Pregnant women are at risk for developing gallbladder problems. Increased hormone levels during pregnancy can interfere with gallbladder function. The University of Maryland Medical Center advises that pregnancy increases the risk for developing gallstones--small deposits that form inside the gallbladder system. In some cases, gallbladder problems decrease after delivery of the baby. Gallbladder complications are generally watched during pregnancy; however, if complications from gallstones or gallbladder disease worsen surgery may be required.
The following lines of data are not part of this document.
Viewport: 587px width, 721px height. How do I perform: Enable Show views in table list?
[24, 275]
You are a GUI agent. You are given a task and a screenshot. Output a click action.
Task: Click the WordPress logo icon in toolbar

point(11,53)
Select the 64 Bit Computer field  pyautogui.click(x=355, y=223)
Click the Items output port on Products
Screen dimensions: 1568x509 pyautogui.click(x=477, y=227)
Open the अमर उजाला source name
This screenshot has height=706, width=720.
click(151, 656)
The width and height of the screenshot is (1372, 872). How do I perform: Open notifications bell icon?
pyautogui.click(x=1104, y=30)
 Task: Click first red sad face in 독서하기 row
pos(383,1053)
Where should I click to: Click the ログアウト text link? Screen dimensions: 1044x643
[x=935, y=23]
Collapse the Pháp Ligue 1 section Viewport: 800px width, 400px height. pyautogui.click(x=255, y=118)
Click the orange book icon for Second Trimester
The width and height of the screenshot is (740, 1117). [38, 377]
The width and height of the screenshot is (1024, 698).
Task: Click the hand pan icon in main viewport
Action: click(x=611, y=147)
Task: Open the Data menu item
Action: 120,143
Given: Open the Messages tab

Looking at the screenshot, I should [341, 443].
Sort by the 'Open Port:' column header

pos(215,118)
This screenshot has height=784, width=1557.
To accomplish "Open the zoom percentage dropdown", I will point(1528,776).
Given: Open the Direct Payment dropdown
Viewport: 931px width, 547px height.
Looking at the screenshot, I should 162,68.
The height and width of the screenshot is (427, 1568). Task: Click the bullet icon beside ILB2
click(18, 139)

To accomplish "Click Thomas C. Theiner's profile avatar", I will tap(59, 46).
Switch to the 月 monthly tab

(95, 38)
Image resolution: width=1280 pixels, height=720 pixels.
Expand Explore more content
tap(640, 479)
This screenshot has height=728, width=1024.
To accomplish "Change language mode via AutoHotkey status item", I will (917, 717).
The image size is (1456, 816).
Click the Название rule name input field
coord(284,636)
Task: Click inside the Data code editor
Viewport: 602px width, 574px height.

Gallstones moving through the gallbladder system or an inflamed or infected gallbladder can cause pain in the right abdomen near the ribcage. Pain may present as a gnawing or nagging sensation and can range from sharp to dull and throbbing. A pregnant woman may experience pain after eating, especially if fatty foods are consumed, or may have symptoms at night more than during the day. She may also experience pain in the upper back between the shoulder blades or around the right shoulder. Pain usually comes on suddenly, builds in intensity and then plateaus in intensity until subsiding. The National Institute of Diabetes and Digestive and Kidney Diseases states that abdominal pain from gallstones can last several hours.
A pregnant woman with gallbladder problems may experience digestive upset. She may notice a full sensation after eating and have increased flatulence and belching. She may also feel nauseous or have the urge to vomit after eating as well. Some women experience sudden diarrhea, which can result in several loose stools throughout the day.
Pregnant women who also suffer from heartburn may have a difficult time distinguishing gallbladder-related symptoms from indigestion. Keeping track of symptoms as they happen throughout the day may help a pregnant woman and her physician better determine whether the symptoms are gallbladder-related.
The National Institute of Diabetes and Digestive and Kidney Diseases warns that gallbladder problems can cause serious complications, such as infection or gallbladder rupture. Pregnant women with abdominal pain that lasts longer than five hours should seek immediate medical care as this may indicate a deeper gallbladder problem. Chills, fever, a rapid heartbeat and yellowing of the skin or whites of the eyes, also known as jaundice, and sudden vomiting or clay-colored stools are additional emergency symptoms. Any single symptom or combination of emergency symptoms can occur with gallbladder complications. Severe gallbladder complications put both mother and baby at risk and require immediate medical management.